本発明は、前記従来技術に鑑みてなされたものであり、残存モノマーなどを含有する高分子化合物から効率よく残存モノマーを除去、低減させる方法を提供することを課題とする。
【課題を解決するための手段】
【0006】
本発明者らは、この課題を解決すべく研究を進め、以下に詳述する発明を完成するに至った。
本発明は、以下に示す通りである。
〔1〕 重合性不飽和二重結合を有する化合物を重合させてなる高分子化合物の溶液にオゾンガスを導入することを特徴とする残存モノマーの低減方法。
〔2〕 前記オゾンガス導入が1~100mg/分で、前記高分子化合物の溶液に添加する、〔1〕に記載の低減方法。

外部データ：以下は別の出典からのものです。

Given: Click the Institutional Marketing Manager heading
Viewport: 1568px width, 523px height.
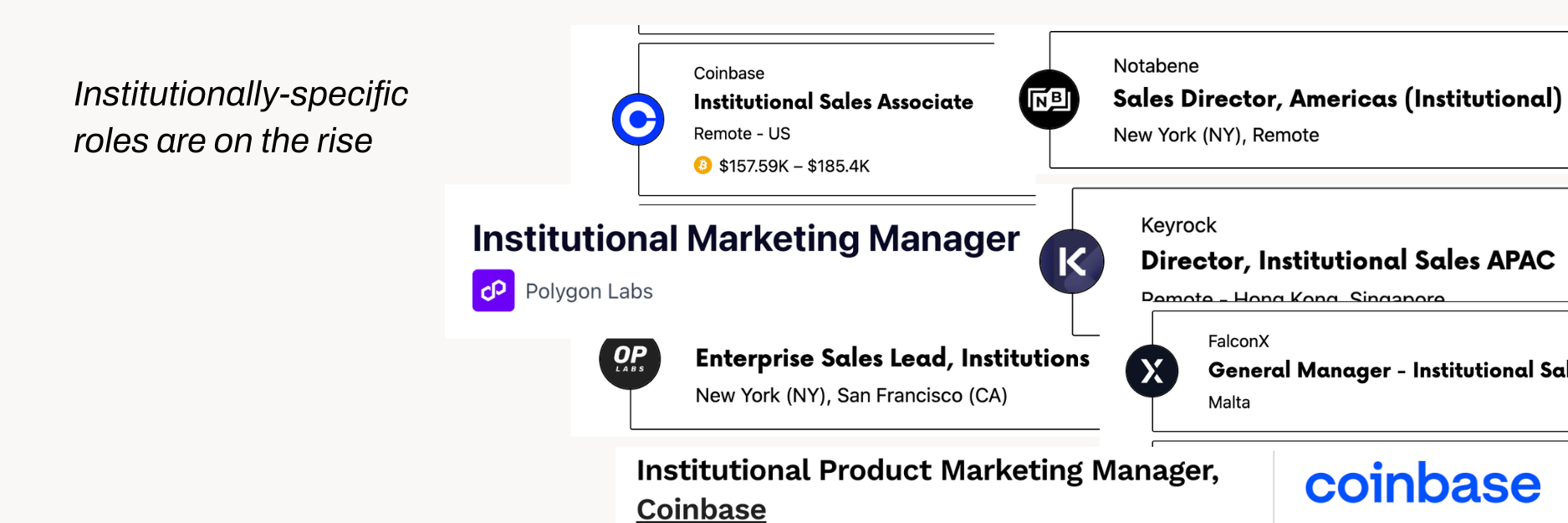Looking at the screenshot, I should pyautogui.click(x=746, y=238).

〔3〕 前記オゾンガスを有機溶媒に吹き込み、得られたオゾン含有有機溶媒を前記高分子化合物の溶液に添加する、〔1〕に記載の低減方法。
〔4〕 前記有機溶媒中のオゾン含有量が20~1,000mg/Lである、請求項3に記載の低減方法。
〔5〕 前記オゾン含有有機溶媒を2回以上に分けて前記高分子化合物の溶液に添加する、〔3〕又は〔4〕に記載の低減方法。

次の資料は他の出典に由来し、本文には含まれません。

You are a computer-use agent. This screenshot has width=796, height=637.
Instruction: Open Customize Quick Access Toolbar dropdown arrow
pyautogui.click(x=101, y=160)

〔6〕 前記オゾンガス又はオゾン含有有機溶媒を低温~常温において前記高分子化合物の溶液に添加し攪拌する、〔2〕~〔5〕のいずれかに記載の低減方法。
〔7〕 前記攪拌時間が前記オゾン含有有機溶媒添加後1時間以上である、〔6〕に記載の低減方法。
〔8〕 前記オゾンガス又はオゾン含有有機溶媒を前記高分子化合物の溶液に添加した後、さらに窒素ガスを添加し攪拌する工程を含む、〔2〕~〔7〕のいずれかに記載の低減方法。
〔9〕 重合性不飽和二重結合を有する化合物を重合させてなる高分子化合物の溶液を、〔1〕~〔8〕のいずれかに記載の残存モノマーの低減方法により、残存モノマーを低減させる工程、及び
残存モノマーの低減した高分子化合物の溶液に薬物又は有価物質を混合し、経皮吸収製剤を製造する工程、
を含む、経皮吸収製剤の製造方法。
〔10〕 前記高分子化合物の溶液がアクリル酸2-エチルへキシル・メタクリル酸2エチルエキシル・メタクリル酸ドデシル共重合体の溶液である、〔9〕に記載の製造方法。
〔11〕 前記経皮吸収製剤の製造工程において、前記高分子化合物の溶液がツロブテロールを含有する、〔9〕又は〔10〕に記載の製造方法。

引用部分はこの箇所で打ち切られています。